Linda Lee — My personal bridge blog

Sorry Michael and more

The World Championships are coming to an end with some pairs events still to finish. The pairs events are of less interest to me although apparently there may be some on Vugraph.

Bridge at the Commonwealth Games will be shown online. All of us, even those not eligible to play being non-Commonwealth, should encourage and cheer for this event. It is the only major sporting event I know that include bridge as part of the competition. I will no doubt write about it and I have hopes for the Canadian team. For more information: Commonwealth Games Bridge.

Commonwealth Nations Bridge Championships

The Commonwealth Nations Bridge Championships (CNBC) involves the game of cards known as Bridge. This championship event is held in conjunction with the Commonwealth Games where athletes from the different Commonwealth countries participate. The first Commonwealth Nations Bridge Championships were held in the year 2002 in Manchester, England.

Commonwealth Nations Bridge Championships 2002

In 2002, the first Commonwealth Nations Bridge Championships were held where many Commonwealth nations participated.

In 2006, the participating nations were: Bermuda

, Antigua and Barbuda, Barbados, Australia, Canada, Guyana, England, Guernsey, India, Jamaica, Isle of Man, Jersey, Malta, Malaysia, Kenya, Mauritius, Pakistan, Northern Ireland, Zimbabwe, Uganda, Wales, Tanzania, Sri Lanka, Trinidad and Tobago, Singapore, Scotland, and Saint Lucia.

The Canada and Wales teams were the finalists. In the final, the players of Canada (Keith Balcombe, Judith Gartaganis, Gordon Campbell, and Nicholas Gartaganis) defeated the players of Wales (Dafydd Jones, Adam Dunn, Gary Jones, Peter Goodman, Jim Luck, Tim Rees, and Filip Kurbalija) and won the gold medal. India was in the third place and won the bronze medal.

This World Championships has been a very good tournament for North America with the US being the dominant team in the Open teams. It is interesting that in the ladies this was not really the case despite the fact that many strong European players were on sponsored US teams.
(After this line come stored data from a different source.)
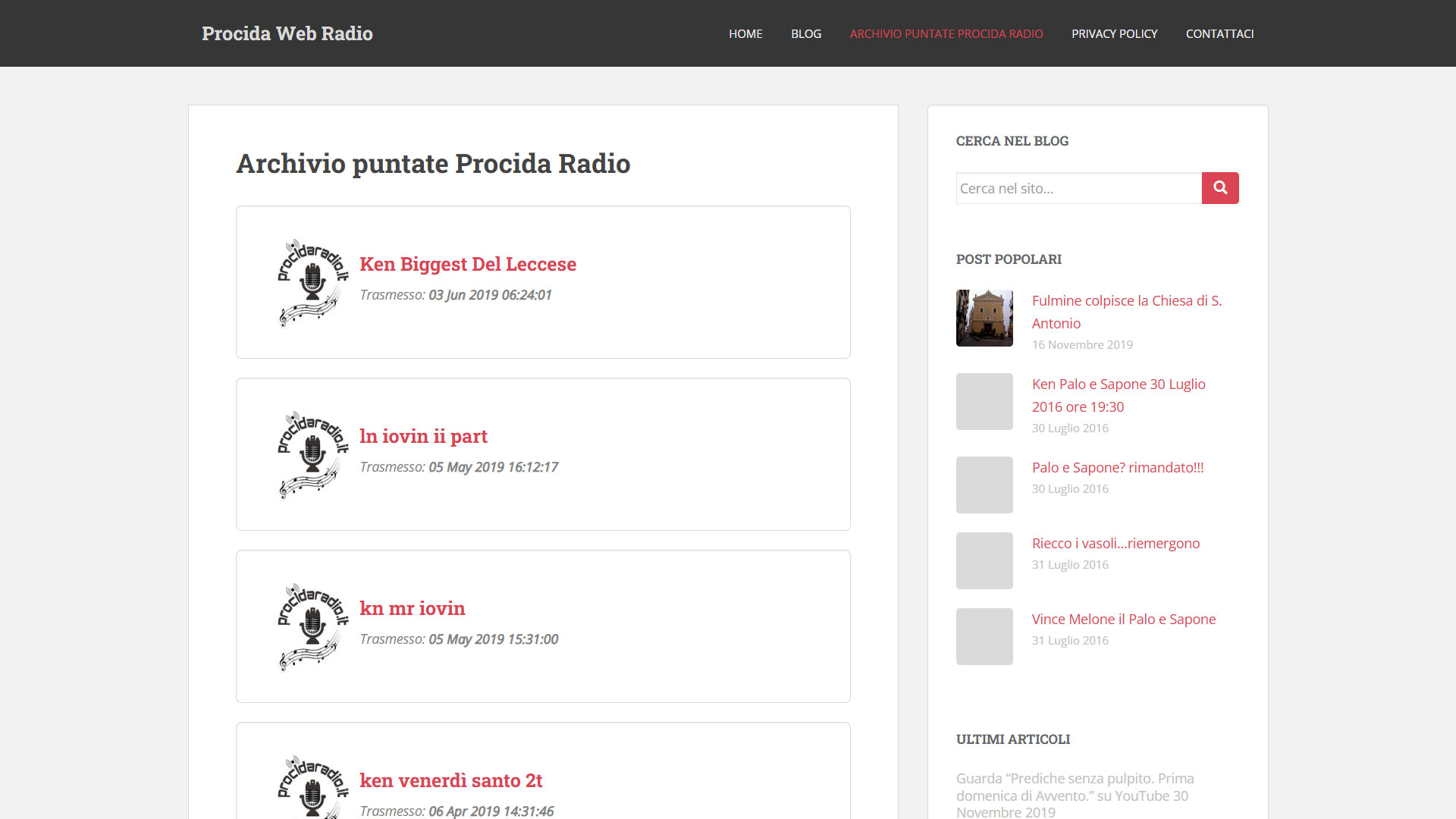Click the placeholder thumbnail for Vince Melone post
1456x819 pixels.
(984, 636)
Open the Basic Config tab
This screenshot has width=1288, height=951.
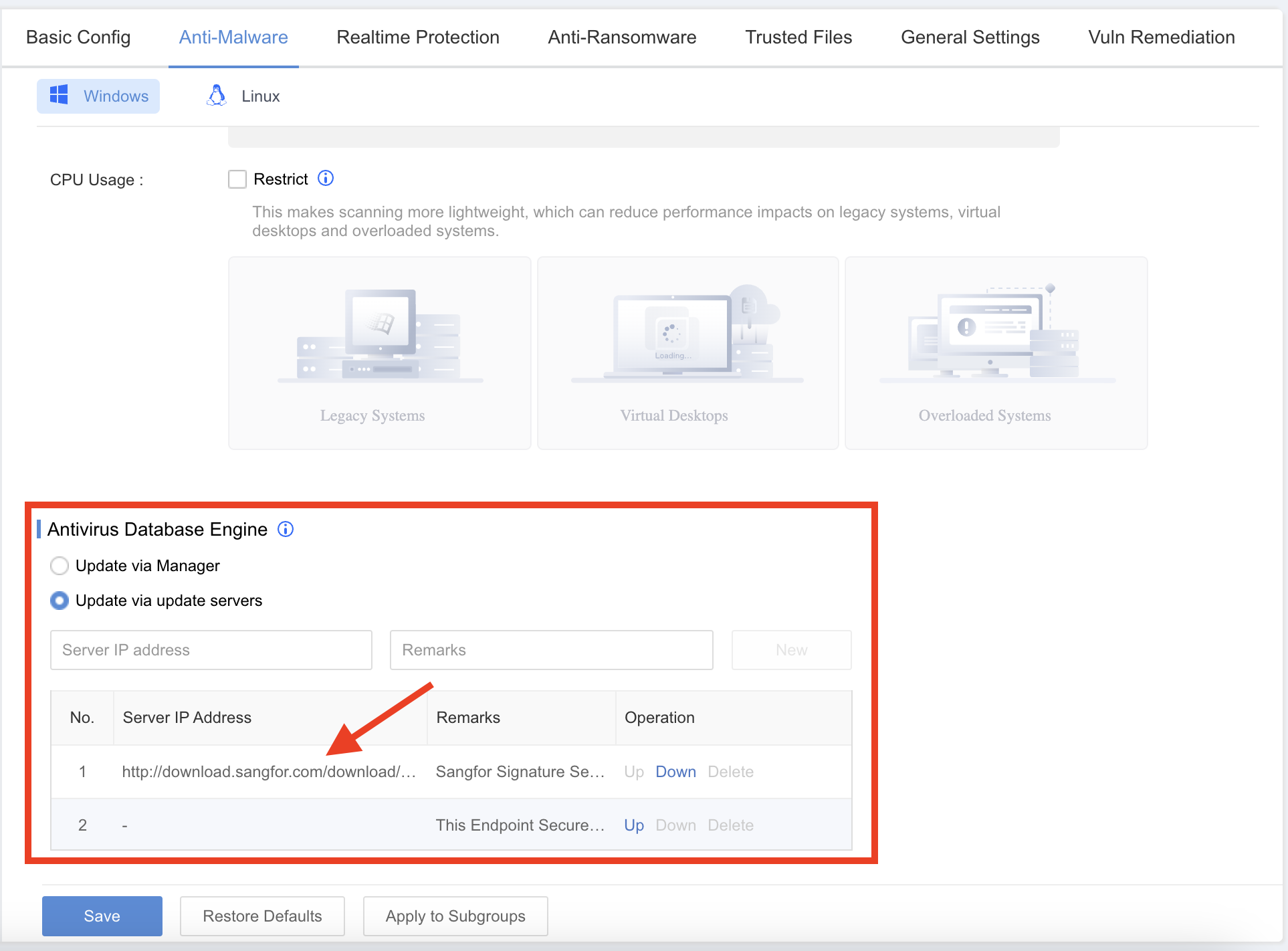tap(78, 37)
I am not sure if this means any thing important.

In the instructions on the World Championship contest I tried to make it clear that players would be counted from the country that they declared (as the WBF reported) rather than the land of their birth. This was confusing to a few people and I think in the end that this year’s contest did not work out very well. The biggest problem was the domination of players with an American flag playing in the open. In particular I confused Michael Yuen who reasonably (and perhaps wistfully) still sees Fred and Geoff as Canadian. While I am sure both of them have not forgotten the maple leaf like many greats in all areas of life who have immigrated to the land of opportunity they are now Americans.
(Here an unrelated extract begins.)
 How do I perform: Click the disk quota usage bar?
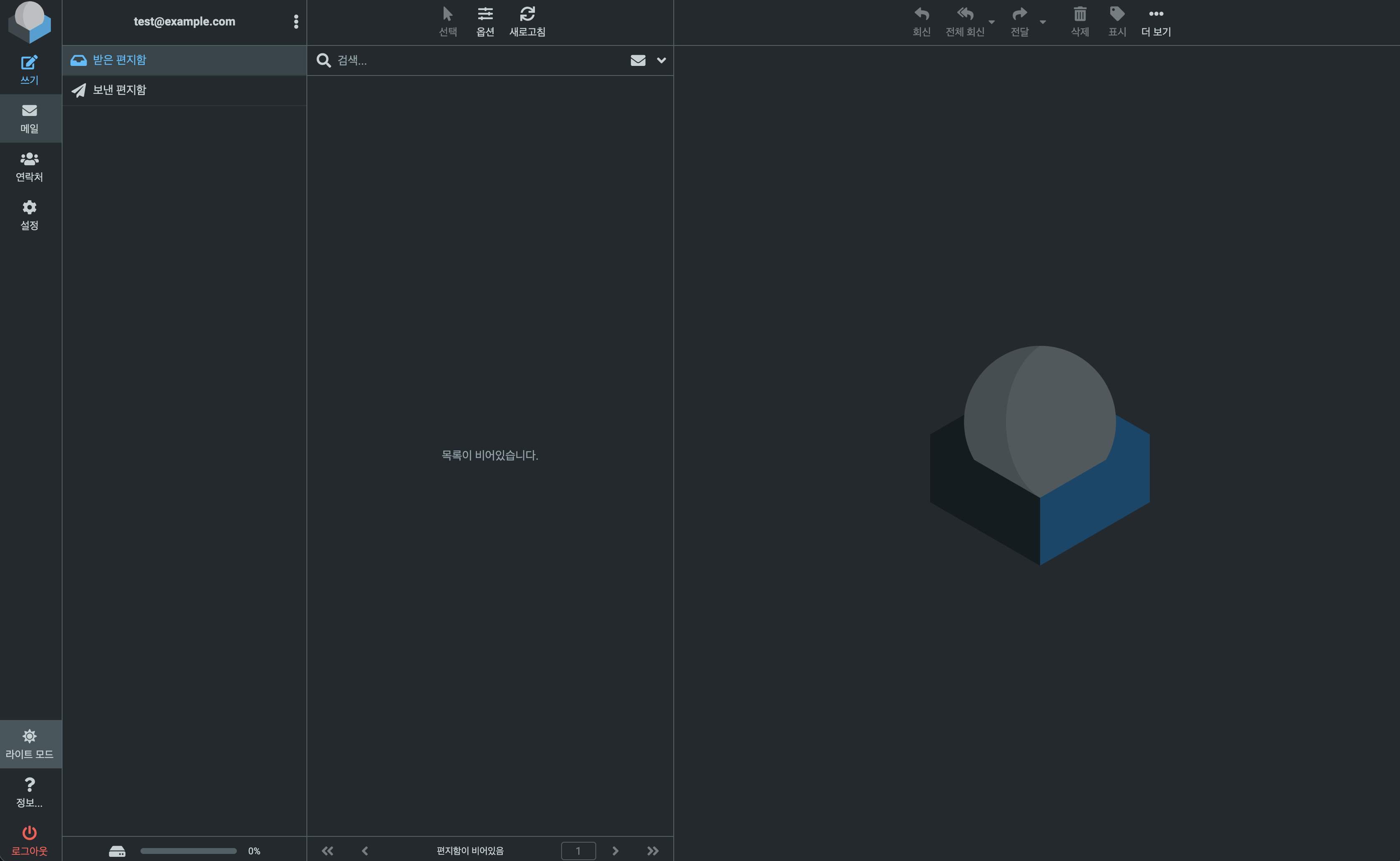188,850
A lot of the time I see Canada and the United States as almost one country. Our ties are so great. Our lives are so interwoven. Our cultures are related. Our families cross borders. We are the big country with the cold winds and a lovely addition of French flavor at the top of the continent. Our American brothers are much more numerous friends with a huge mix of terrain from snowy Buffalo to warm Miami who excel in most things and seem to get the technology first (I had to go South to get my ipad early). Yes I am proud to be a Canadian but I am also proud to be North American with a lot of family on both sides of the border (like most Canadians). And I know that in times of trouble we can both count on each other.

So if we some times have trouble decided whether some of our native sons are still Canadian it is understandable.


Dave Memphis MOJOOctober 14th, 2010 at 2:20 pm

Canadians are our first cousins? Not immediate family, but close.

MichaelOctober 21st, 2010 at 12:14 pm

Not to worry Linda, I had fun with the contest.